Investigating forecast year bug not caught by jenkins #424
Replies: 10 comments
-
This is a good topic. I do not think that a blanket of more testing
examples will solve the problem. I think the solution should rely more
upon unit testing of features. I do a lot of this while developing new
features. I create a specific example that allows me to iteratively change
inputs relevant to that feature and examine the results. It's all ad hoc
and rather undocumented except for the occasional note that I will put into
the Issue commentary.
A story to illustrate. Right now I am working on development of Mark
Maunder's new natural mortality option, which relies upon having access to
age maturity vector. This got me into the need to change the order of
operations for maturity relative to natural mortality. That's very
far-reaching consequence, so if I broke something, then our current Jenkins
test should catch it. So fine. But I also have had to tweak how and when
age-maturity is calculated (previously only in report code) and I realized
that the best place to calculate it is in the age-fecundity routine, then
while in the age-fecundity routine I saw that the code for age-fecundity
was complex because in integrating length fecundity with the age-length key
it was invoking the arrays created to dynamically hold the range of lengths
for each age. But we never use that feature (ALK tolerance from the
starter file). So I removed that possibility (for now). I'll put a note
in the Issue log, but a change like this is what creates testing trouble
because one of the examples might be using ALK tolerance.

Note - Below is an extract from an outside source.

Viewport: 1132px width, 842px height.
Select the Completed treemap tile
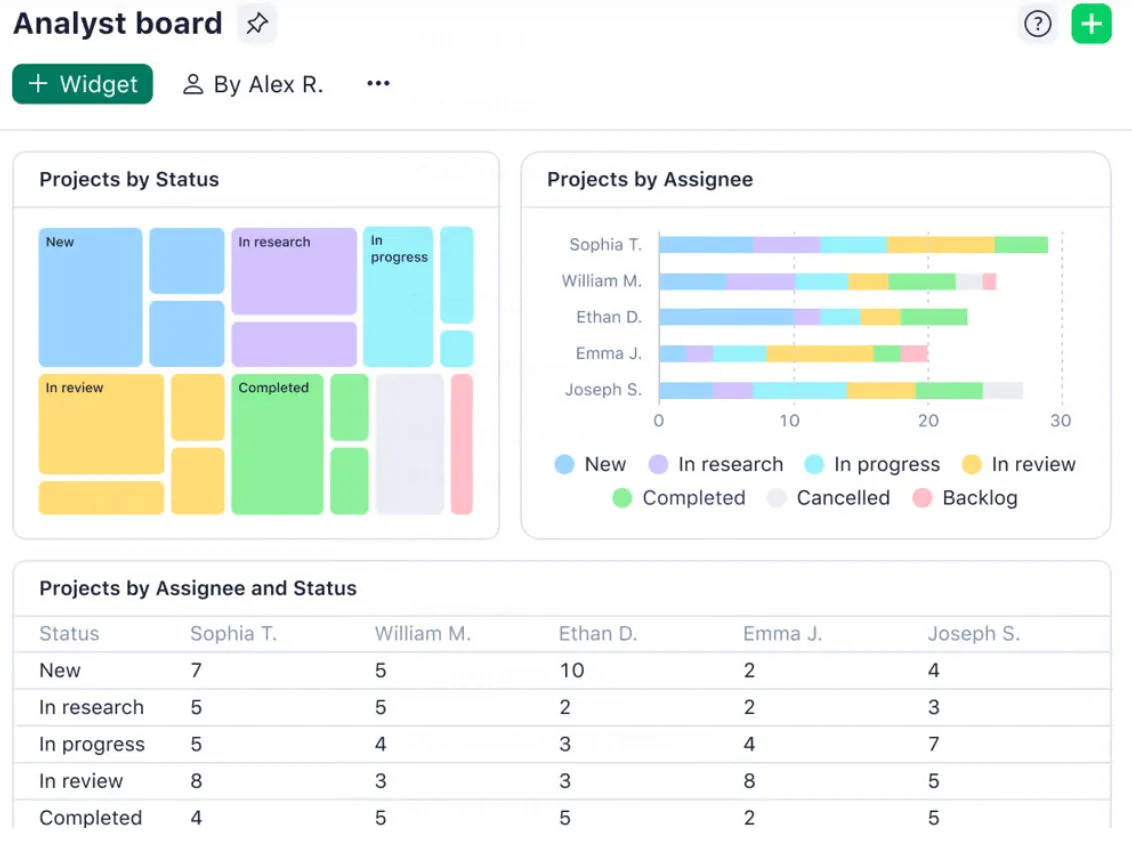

So, I will restore the complex code for fecundity; create a new issue to
look specifically at that topic in future; and continue with a specific
testbed to examine the performance of the new feature.
Leads to obvious question: which such testbeds need archiving. How and
where?
…On Wed, Feb 10, 2021 at 3:01 PM Kathryn Doering ***@***.***> wrote:
Opening a team discussion rather than posting on
nmfs-ost/ss3-source-code#130
<#130> as
this is somewhat of a tangent.
Only the vermillion_snapper model in our testing set used a negative value
in the benchmark years; there was indeed a small change in forecasting
after fixing the bug (as Ian predicted there would be: nmfs-ost/ss3-source-code#130
(comment)
<#130 (comment)>),
but it was too small to be captured (~0.1%).
Not sure what to do about this finding, as I think flagging small changes
like this will cause more manual inspection of the results and catch few
problems. Perhaps the right approach is to try to expand coverage of SS
model features? For example, this would be pretty easy to do for the
forecasting period by modifying forecasting files of models already in the
test set. Trying to expand coverage in the main years of the model would be
trickier.
If anyone has ideas, I would be glad to hear them!
—
You are receiving this because you are subscribed to this thread.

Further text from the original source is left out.